Since 2003, Sydney based singer/songwriter Sam Shinazzi has released five critically acclaimed albums and has developed into the kind of songwriter and performer that not only has a strong emotional bond with his listeners, but also has the respect of his peers.
Currently working towards recording his sixth album (due for a 2020 release), Sam brings you the melodic I Wrote A Book For You – the first single to be lifted from the forthcoming full-length release, which also featured in the recent Australian film Book Week and he joins us to talk all about it.
Is this the most exciting period when you’re releasing a new single?
It’s pretty exciting! Daunting, anxious and exciting. I love the recording process, but ultimately you do want others to hear your art and hopefully, best case scenario it becomes part of someone’s day and hopefully life. In my case it is also nice to remind folks that I am still here doing my thing, after a bit of a hiatus from recording and releasing music.
How did the opportunity come about to have your single in the film Book Week?
Heath Davis is a very talented writer/director, and we had a few of our older songs in his last film Broke, which by the way is also a great film. So when he was putting together Book Week, he asked me pretty early on in the process to write a song for the closing credits. I actually hadn’t seen any vision, I just had a synopsis and movie title. He gave me some direction in how he wanted it to be, I took that and added some SAM to it and the result is the new single I Wrote A Book For You.
Is it harder writing a song to fit a movie but also fit with your album as well?
I think normally it would be yes, but I kind of had a vision of wanting to use the song in both the film and the next album. Lyrically it fits right in with the other new songs, musically it is close enough as well. It’s probably the folkiest song I have released, and there will be traces of that on the next album I would think.
How is the creation of your new album tracking?
Not quite tracking recording wise, although we have recorded two of the songs. But generally, it is probably three-quarters written with a bunch of half-finished songs awaiting some love. We are looking to record it later this year for a 2020 release.
Has it felt like a labour of love?
I think at it’s core it always will be. It’s what I do, write and release music, then perform it. While I haven’t stopped playing shows, the releasing of music has slowed down in the past few years, so I certainly feel ready to do that again. I want both my loyal audience and hopefully a new one too, to hear these new songs I have been working on.
How would you describe your sound?
Oh that is always tough to say even though the answer is probably simple. I have always had some guitar twang in there, so alt-country/Americana is never far away. Some call it troubadour style, some singer-songwriter. I am fine with most descriptions. I just know I write songs with emotion, and try to capture that with appropriate sounds around it.
Who has been your biggest influence musically?

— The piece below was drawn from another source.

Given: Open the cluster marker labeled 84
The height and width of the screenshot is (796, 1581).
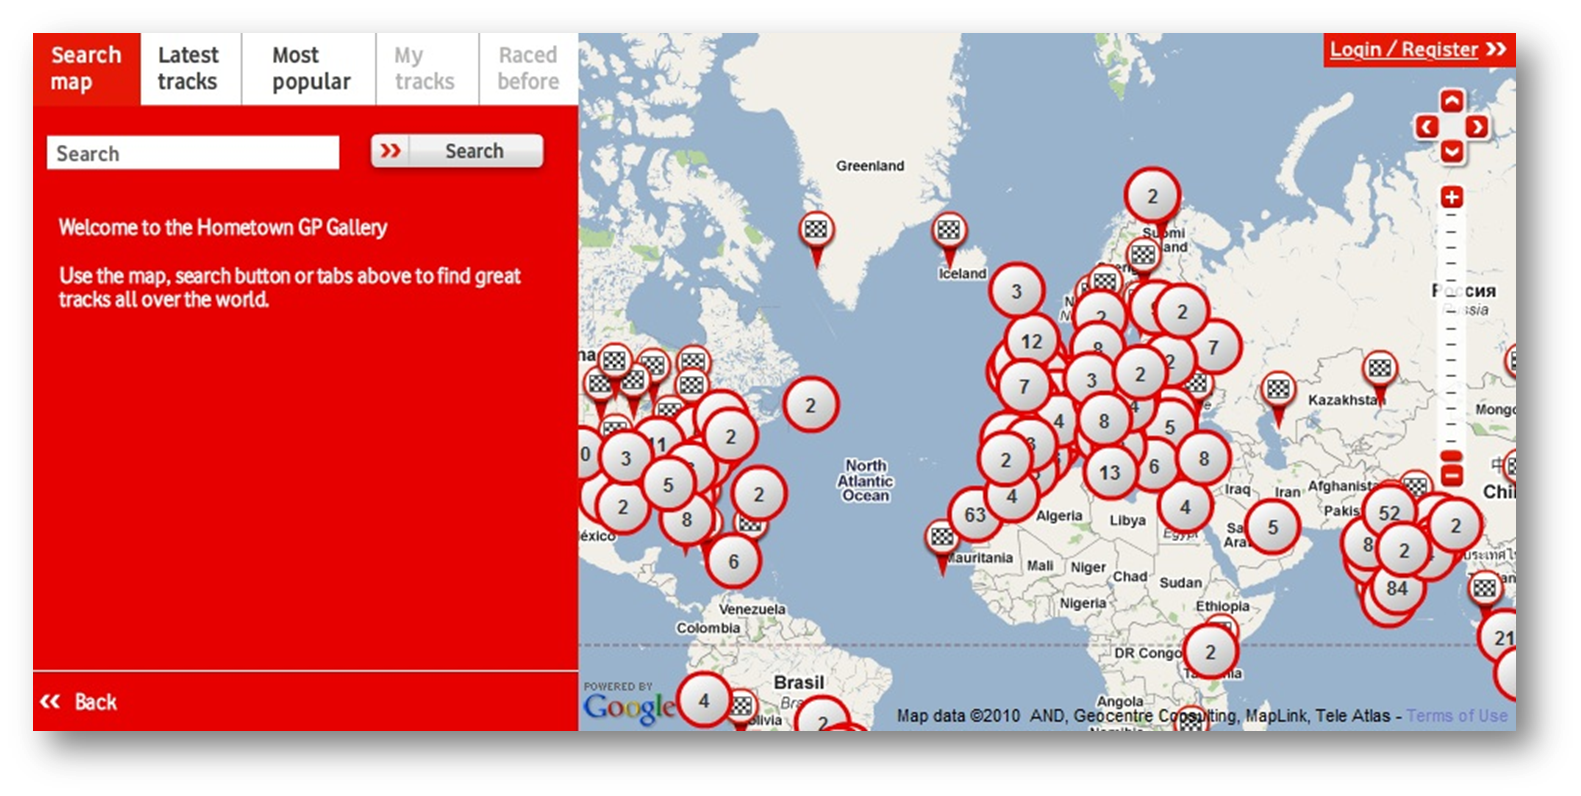Looking at the screenshot, I should (1397, 589).
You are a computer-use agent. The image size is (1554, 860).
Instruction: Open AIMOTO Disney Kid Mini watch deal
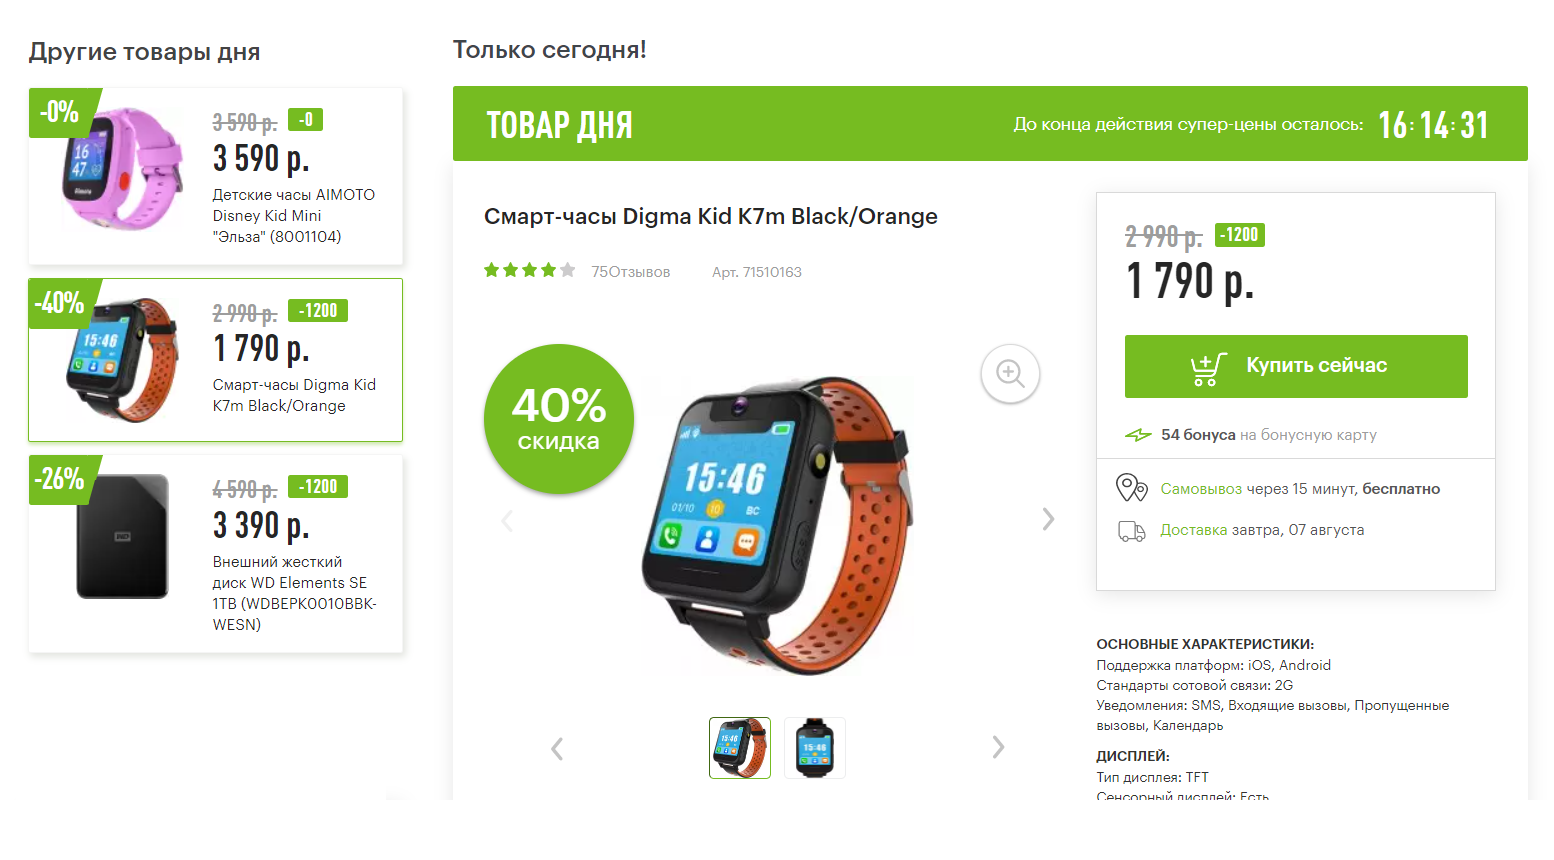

Certainly the Boston sound from the 90’s in particular Buffalo Tom and the Lemonheads, as well as the bands they were influenced by Husker Du and The Replacements (both later era). Early Wilco, Elliott Smith. But ultimately, it all comes back to Bruce Springsteen for me. Born In The USA was the first ever album of mine (ever), and he is still my favourite artist and has been the whole time.
Playing with so many big names who did you learn the most from?
I have been so fortunate to play with proper heroes, and they have all treated me so kindly. Buffalo Tom and Evan Dando come to mind, but all the acts have been great to me and my crew. So that is the first thing I think of, and a general rule in life anyway, to treat others in a way you’d want to be treated. Also just no matter what, the show goes on. Whether it’s a full house or a quarter full, whether you’re unwell or tired or whatever … go out there like it is the last time you’re going to play. All of them treat their audiences well too, from the merch desk to chance meetings out on the street. You don’t have to be everyone’s friend, but you can acknowledge them that’s for sure.
And who was the most interesting to support?
I could give you a reason for most of them but I’d probably have to say Evan Dando. I was and am a huge fan, but at the time he went out of his way to get me onto his big comeback show at the Metro in Sydney. I hadn’t released my first album even, but he took a gamble on me based on demos, when others wouldn’t even book me for their tiny venue or support their band at the time. In a lot of ways he got me onto the path I am on now, and I am forever grateful. It was a brilliant night I will always remember.
Are you looking to tour around the country later this year?
I am certainly always looking to play, that is a known fact and if it isn’t, please tell the world. We are looking at some interstate shows late in the year but I would say once the album is out proper next year, we will be coming to your town.
What’s next for Sam Shinazzi?
Finish writing the album, hit the studio and get these new songs we are so proud of down forever more. In between, making a video for the new single, and just playing and promoting it wherever and whenever possible.